---------- RECORDS SUPPLIED

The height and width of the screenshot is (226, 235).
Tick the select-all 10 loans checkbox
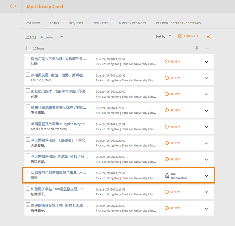tap(29, 48)
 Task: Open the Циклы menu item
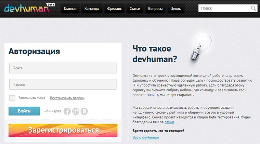click(x=176, y=9)
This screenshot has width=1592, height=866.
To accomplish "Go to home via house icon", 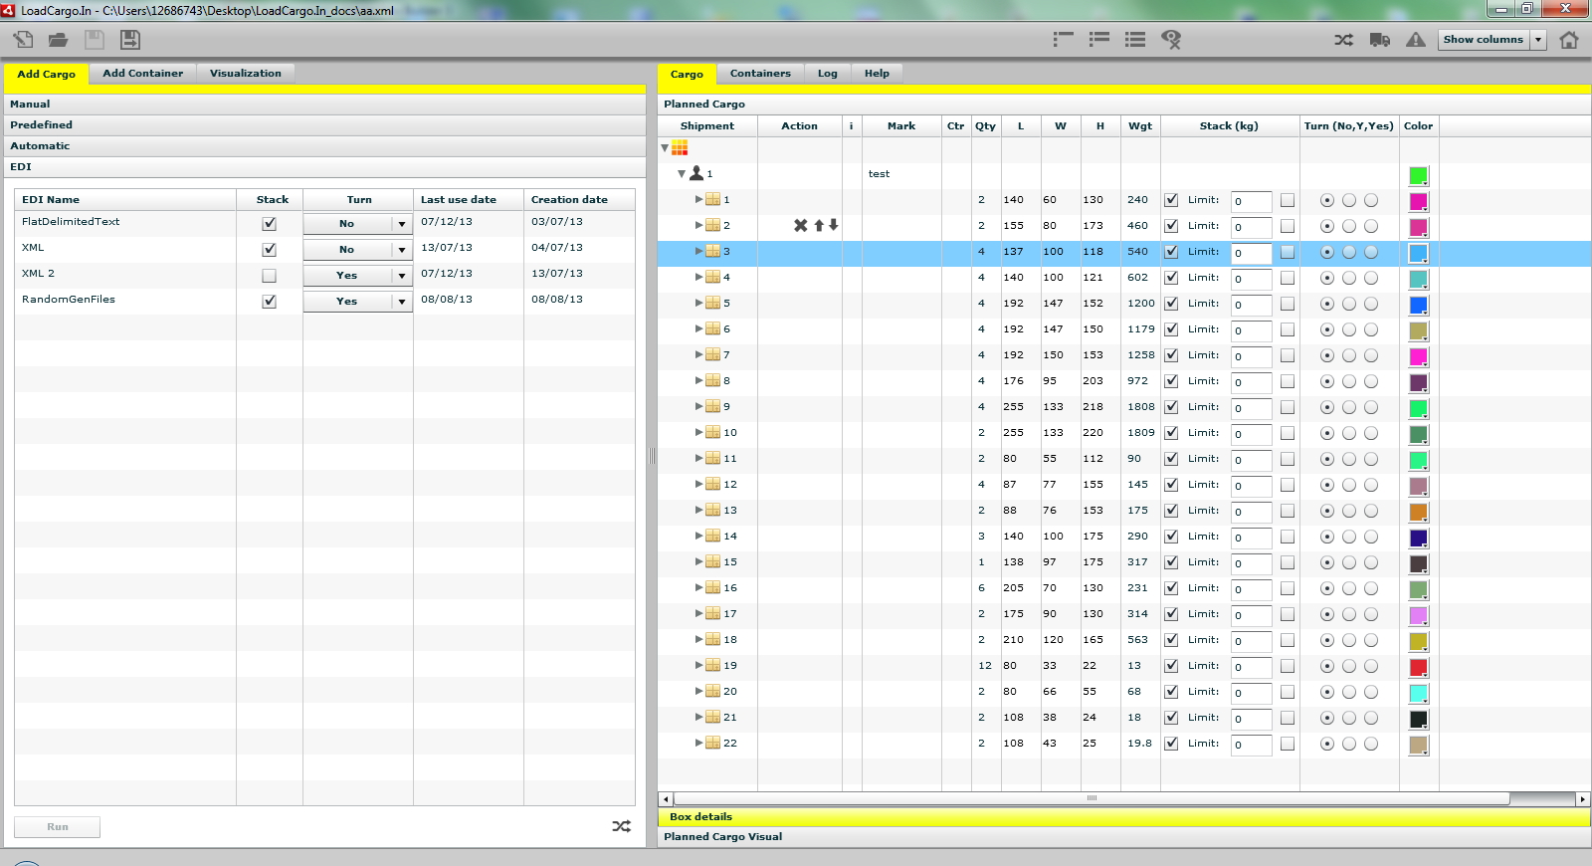I will (1569, 40).

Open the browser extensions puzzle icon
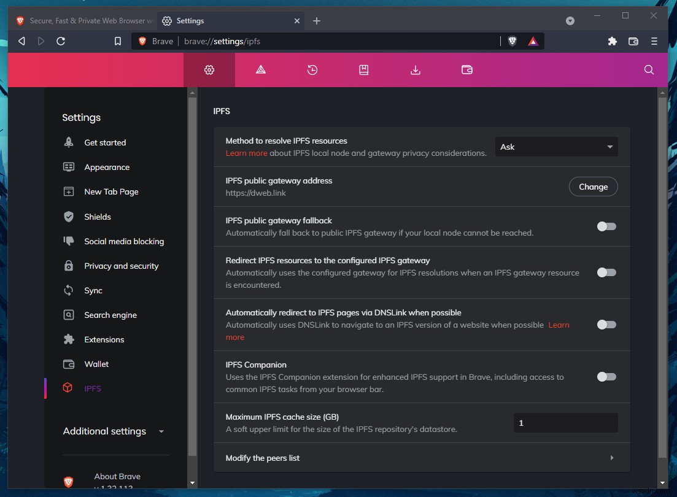pyautogui.click(x=612, y=41)
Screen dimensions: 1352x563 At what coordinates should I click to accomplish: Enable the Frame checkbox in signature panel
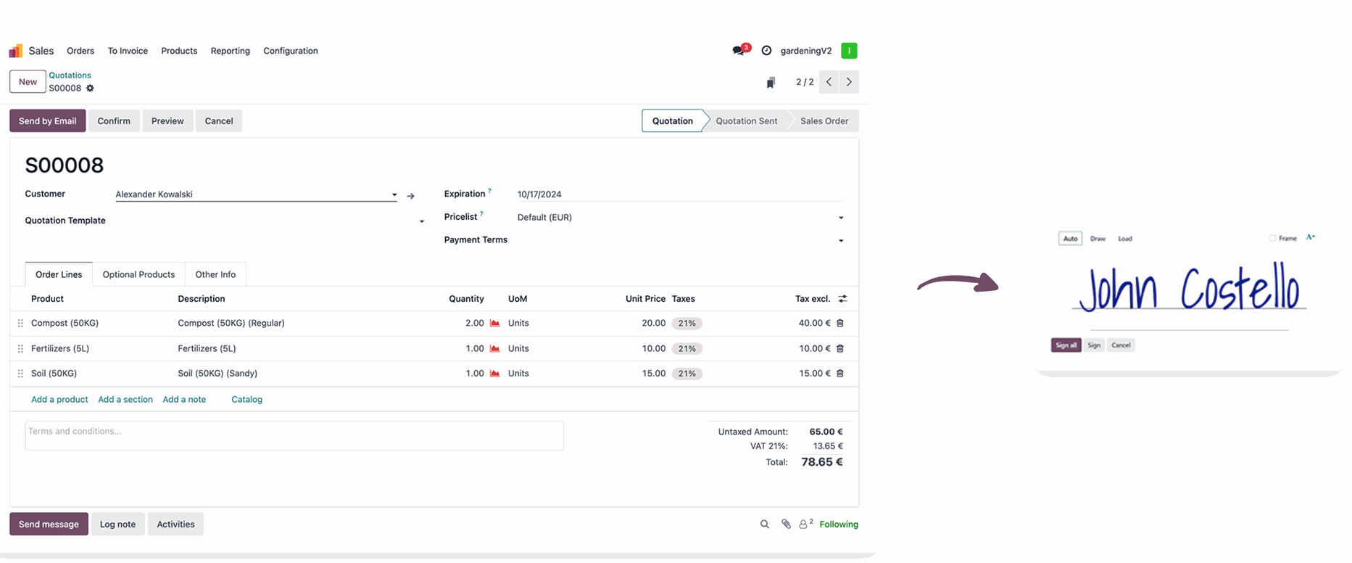point(1272,238)
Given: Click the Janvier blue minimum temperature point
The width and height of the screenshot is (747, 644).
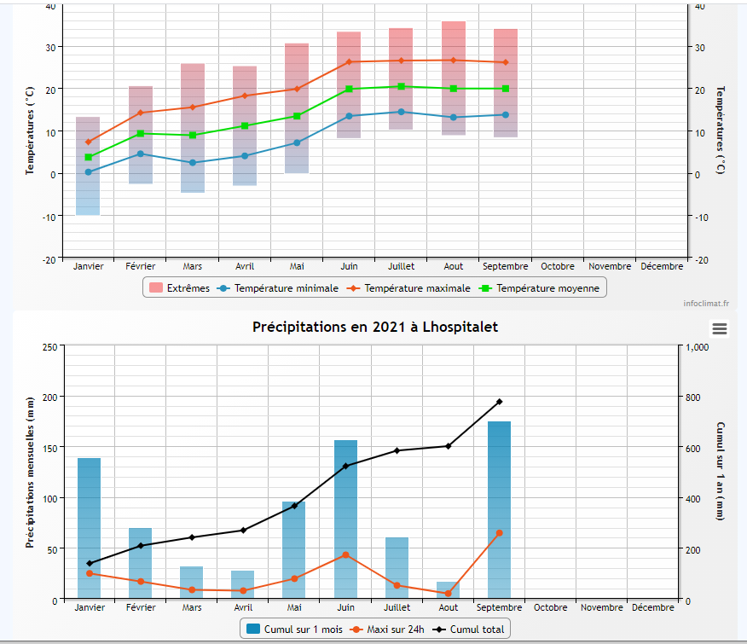Looking at the screenshot, I should pos(88,172).
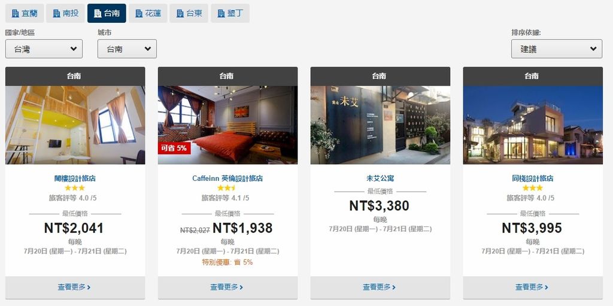Click 查看更多 under 閣樓設計旅店
The width and height of the screenshot is (613, 306).
[74, 287]
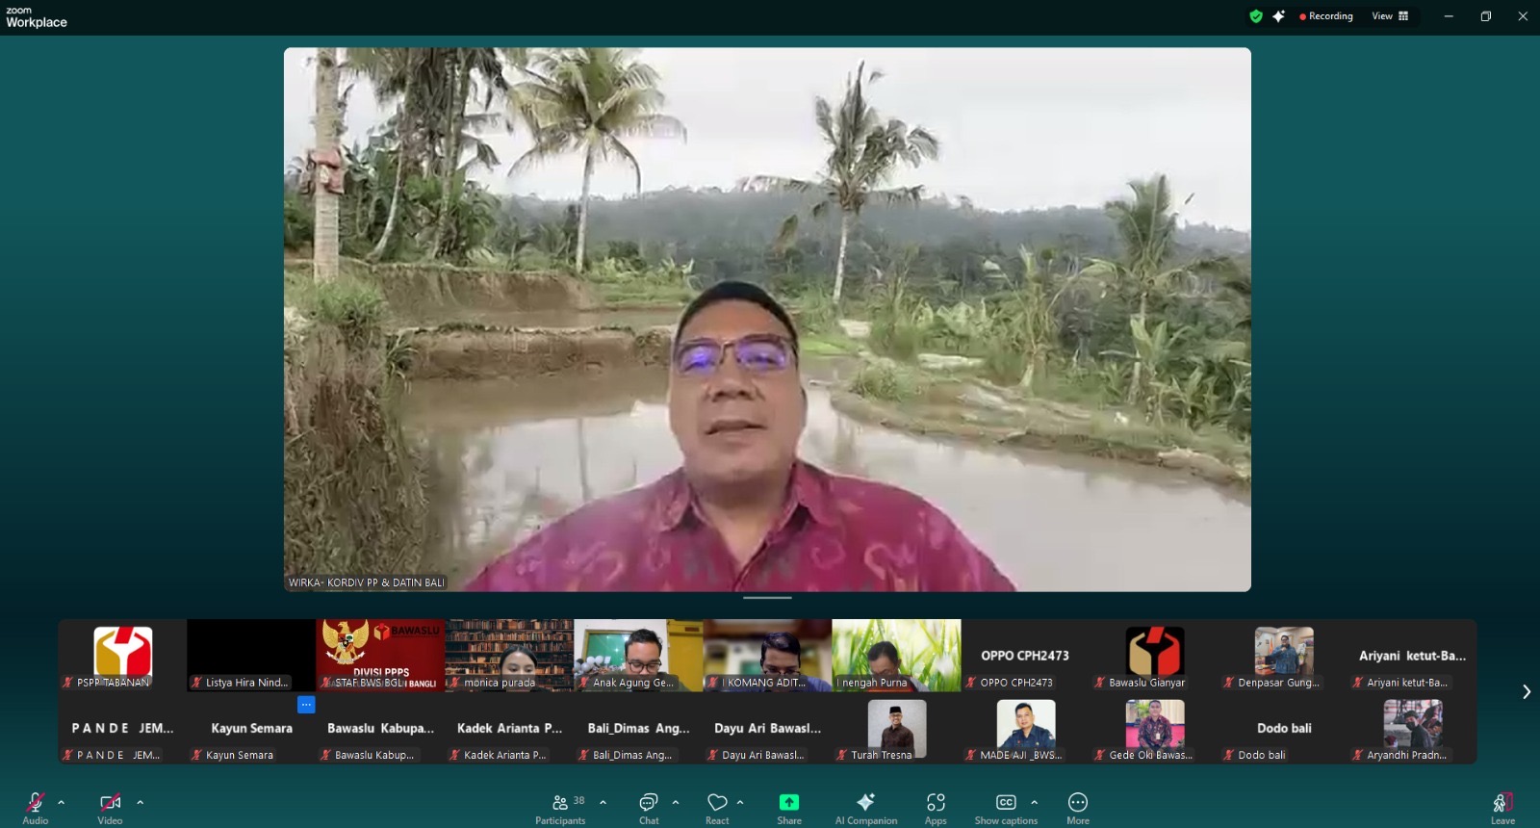The height and width of the screenshot is (828, 1540).
Task: Open the View layout menu
Action: coord(1390,16)
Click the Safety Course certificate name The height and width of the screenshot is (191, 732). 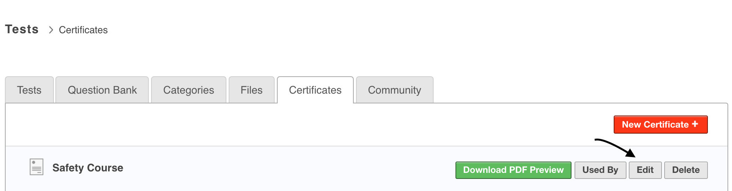(x=88, y=168)
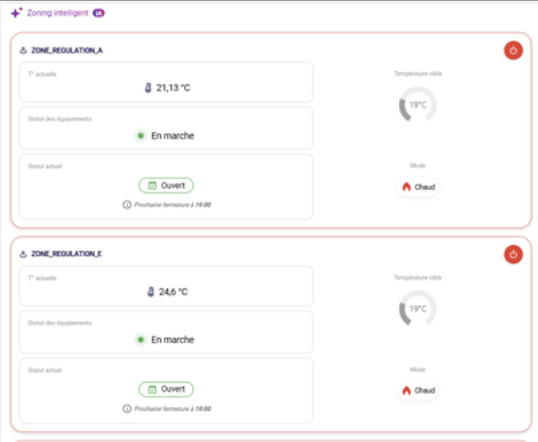Click the zone icon beside ZONE_REGULATION_E title
The height and width of the screenshot is (442, 538).
[x=23, y=254]
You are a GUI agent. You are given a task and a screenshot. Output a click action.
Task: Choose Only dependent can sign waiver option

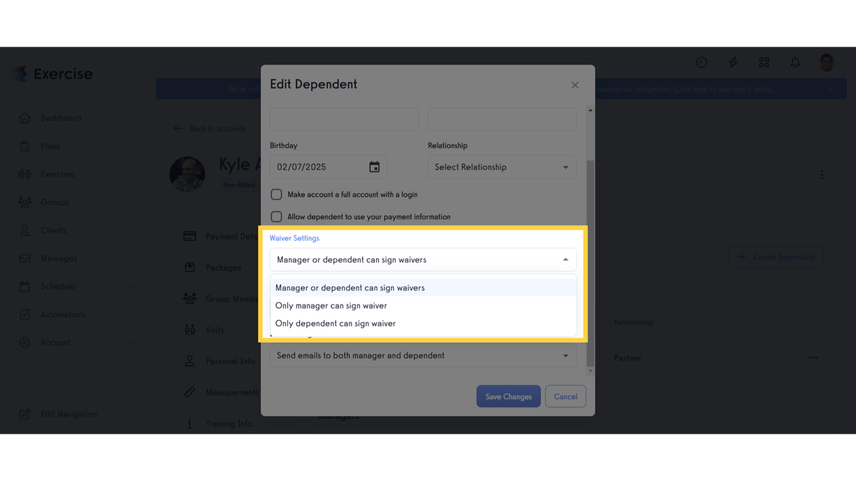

--------------------

● HOW TO COMPLETE THIS TASK:
Exactly as written, set down the lines from the line holding "You are a GUI" to the last line of the data, both ends included, pictures excluded.

● RESULT BELOW:
You are a GUI agent. You are given a task and a screenshot. Output a click action.
Task: Choose Only dependent can sign waiver option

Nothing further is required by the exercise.